● **Try it**
Look through the records below and collect all lines that hold the string "magnifier".

───── Extracted information ─────

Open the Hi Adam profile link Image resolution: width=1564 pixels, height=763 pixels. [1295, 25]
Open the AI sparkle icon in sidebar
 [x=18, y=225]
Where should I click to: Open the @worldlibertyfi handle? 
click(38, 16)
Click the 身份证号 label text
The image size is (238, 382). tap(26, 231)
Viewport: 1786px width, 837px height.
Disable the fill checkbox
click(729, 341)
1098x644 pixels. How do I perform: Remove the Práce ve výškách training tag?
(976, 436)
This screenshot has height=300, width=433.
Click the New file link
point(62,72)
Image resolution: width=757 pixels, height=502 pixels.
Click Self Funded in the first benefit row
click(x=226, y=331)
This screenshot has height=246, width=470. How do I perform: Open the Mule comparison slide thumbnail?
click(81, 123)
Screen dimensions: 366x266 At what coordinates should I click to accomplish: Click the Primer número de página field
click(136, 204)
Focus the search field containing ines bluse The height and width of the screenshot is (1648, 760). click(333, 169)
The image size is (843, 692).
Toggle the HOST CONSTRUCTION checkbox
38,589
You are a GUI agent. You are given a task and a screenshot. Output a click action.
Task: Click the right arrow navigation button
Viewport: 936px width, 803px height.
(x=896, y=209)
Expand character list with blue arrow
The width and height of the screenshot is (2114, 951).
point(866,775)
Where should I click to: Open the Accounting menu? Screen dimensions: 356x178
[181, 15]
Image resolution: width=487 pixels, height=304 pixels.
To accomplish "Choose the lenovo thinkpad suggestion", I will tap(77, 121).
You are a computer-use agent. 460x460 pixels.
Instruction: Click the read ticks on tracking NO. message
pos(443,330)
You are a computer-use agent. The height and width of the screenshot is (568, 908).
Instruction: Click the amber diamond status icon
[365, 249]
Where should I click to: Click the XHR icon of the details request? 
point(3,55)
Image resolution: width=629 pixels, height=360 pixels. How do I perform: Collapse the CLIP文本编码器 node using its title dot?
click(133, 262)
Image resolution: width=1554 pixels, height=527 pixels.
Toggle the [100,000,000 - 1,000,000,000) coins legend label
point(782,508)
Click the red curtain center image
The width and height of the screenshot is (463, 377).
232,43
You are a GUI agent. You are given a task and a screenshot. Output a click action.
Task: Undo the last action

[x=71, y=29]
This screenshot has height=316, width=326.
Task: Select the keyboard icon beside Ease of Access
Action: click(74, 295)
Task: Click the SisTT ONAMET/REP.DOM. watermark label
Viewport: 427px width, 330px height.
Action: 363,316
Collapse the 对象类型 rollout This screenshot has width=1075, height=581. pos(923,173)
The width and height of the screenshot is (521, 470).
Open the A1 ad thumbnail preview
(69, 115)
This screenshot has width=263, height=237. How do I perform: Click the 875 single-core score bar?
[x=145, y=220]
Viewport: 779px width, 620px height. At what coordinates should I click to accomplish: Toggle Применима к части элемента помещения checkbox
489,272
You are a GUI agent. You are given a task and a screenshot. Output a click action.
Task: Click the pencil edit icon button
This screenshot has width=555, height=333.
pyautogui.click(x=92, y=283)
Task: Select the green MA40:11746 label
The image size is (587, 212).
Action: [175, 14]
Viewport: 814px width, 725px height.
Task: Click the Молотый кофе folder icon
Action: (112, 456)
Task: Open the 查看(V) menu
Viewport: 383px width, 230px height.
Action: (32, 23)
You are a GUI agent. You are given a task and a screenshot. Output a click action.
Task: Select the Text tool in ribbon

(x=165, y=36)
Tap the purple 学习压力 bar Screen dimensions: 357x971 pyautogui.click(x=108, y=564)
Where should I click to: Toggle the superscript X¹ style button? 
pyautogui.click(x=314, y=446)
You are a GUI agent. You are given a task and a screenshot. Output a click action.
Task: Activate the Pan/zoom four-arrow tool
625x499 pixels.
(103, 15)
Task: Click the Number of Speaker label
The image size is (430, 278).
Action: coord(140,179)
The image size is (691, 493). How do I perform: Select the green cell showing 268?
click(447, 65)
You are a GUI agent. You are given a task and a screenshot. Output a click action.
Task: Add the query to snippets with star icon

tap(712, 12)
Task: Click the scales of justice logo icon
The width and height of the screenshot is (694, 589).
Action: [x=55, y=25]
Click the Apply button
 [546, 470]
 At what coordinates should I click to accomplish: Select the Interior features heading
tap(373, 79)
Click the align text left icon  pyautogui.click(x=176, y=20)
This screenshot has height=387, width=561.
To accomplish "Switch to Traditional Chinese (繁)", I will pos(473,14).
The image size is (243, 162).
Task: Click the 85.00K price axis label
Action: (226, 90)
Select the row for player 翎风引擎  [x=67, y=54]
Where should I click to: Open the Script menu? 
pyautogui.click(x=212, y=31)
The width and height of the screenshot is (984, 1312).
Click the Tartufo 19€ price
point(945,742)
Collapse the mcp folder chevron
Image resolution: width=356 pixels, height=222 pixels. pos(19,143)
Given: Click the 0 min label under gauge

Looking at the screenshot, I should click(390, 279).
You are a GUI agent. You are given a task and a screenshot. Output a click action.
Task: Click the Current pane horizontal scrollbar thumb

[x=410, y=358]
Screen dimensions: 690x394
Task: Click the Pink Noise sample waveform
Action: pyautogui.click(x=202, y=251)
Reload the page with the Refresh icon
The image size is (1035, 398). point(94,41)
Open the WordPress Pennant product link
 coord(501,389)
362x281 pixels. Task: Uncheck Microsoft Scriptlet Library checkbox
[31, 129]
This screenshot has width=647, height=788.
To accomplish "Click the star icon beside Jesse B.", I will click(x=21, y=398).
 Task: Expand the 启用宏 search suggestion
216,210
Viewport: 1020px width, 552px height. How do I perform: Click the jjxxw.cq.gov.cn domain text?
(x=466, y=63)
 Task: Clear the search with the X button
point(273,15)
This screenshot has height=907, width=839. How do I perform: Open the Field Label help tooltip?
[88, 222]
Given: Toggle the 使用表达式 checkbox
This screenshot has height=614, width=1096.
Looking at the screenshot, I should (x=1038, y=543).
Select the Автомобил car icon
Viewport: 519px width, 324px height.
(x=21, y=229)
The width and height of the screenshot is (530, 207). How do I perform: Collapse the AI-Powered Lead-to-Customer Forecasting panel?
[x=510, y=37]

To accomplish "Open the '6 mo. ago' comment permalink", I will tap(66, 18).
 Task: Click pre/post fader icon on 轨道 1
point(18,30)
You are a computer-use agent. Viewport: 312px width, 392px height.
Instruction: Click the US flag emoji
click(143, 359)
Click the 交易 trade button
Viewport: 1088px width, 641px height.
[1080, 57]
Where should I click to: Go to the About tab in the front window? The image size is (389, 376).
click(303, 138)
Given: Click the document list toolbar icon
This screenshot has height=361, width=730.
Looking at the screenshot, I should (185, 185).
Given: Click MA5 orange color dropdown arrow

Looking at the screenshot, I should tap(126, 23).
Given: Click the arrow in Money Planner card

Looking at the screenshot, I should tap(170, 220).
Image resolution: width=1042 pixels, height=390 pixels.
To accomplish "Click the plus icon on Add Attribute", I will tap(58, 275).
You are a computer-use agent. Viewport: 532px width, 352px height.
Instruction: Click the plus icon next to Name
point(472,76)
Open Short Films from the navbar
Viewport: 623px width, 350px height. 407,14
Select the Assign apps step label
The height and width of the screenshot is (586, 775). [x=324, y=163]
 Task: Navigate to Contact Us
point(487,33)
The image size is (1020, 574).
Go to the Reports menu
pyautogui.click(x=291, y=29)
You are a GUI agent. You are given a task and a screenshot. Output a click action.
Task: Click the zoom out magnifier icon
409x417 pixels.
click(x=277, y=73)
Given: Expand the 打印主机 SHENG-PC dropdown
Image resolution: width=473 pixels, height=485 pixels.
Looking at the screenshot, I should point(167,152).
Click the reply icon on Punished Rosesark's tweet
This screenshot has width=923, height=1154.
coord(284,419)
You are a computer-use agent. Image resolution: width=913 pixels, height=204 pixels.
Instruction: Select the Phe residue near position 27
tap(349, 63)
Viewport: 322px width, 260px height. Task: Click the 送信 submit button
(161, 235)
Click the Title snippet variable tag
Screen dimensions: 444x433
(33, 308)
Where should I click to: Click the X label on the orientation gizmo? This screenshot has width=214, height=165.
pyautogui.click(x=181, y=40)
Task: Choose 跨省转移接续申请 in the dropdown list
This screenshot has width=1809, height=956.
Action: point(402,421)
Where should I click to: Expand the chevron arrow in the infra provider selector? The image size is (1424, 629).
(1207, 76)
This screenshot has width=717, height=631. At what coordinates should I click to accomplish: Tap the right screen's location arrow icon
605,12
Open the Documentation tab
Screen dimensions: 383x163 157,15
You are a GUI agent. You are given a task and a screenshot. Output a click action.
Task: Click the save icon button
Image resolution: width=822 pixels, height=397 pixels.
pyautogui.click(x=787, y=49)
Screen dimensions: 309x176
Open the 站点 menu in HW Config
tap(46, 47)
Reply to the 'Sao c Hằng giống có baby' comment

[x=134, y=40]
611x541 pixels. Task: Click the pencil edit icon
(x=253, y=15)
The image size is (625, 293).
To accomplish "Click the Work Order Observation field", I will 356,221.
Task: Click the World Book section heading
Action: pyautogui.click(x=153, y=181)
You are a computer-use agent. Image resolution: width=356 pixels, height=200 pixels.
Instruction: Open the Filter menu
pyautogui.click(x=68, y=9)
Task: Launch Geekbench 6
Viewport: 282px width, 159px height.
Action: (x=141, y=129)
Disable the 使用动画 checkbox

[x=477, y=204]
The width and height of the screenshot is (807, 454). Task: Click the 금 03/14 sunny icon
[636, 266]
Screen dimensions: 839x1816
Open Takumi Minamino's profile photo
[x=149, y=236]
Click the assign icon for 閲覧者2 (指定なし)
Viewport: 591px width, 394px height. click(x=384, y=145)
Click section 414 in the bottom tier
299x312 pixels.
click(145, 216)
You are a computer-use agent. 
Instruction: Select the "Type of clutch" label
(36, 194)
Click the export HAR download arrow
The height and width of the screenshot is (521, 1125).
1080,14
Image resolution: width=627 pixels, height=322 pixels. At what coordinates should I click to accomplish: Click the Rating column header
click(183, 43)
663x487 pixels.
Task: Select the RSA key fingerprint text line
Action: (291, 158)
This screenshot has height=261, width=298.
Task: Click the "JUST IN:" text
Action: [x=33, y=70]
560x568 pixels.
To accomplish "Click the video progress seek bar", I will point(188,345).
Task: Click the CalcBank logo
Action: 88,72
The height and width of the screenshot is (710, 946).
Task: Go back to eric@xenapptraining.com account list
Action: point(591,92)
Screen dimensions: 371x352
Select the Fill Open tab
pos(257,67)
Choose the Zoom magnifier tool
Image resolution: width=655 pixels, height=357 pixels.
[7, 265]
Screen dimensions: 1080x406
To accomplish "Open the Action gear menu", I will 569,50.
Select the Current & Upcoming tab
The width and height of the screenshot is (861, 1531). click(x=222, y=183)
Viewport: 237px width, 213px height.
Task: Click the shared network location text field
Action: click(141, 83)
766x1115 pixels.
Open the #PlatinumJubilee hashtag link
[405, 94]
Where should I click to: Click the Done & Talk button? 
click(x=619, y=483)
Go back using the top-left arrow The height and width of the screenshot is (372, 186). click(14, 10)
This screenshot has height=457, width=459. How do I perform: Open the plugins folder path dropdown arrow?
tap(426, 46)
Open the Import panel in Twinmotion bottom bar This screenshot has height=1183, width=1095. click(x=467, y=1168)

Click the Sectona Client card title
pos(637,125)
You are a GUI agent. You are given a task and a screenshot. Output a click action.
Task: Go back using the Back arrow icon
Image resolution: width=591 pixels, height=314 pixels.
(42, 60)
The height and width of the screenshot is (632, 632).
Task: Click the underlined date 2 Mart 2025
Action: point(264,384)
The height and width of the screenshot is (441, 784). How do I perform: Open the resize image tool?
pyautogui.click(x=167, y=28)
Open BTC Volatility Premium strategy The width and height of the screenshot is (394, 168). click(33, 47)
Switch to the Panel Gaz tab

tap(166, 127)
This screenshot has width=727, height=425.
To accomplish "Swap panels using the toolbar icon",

─────

● **Task solution**
Task: Click the zoom out magnifier icon
Choose the Zoom magnifier tool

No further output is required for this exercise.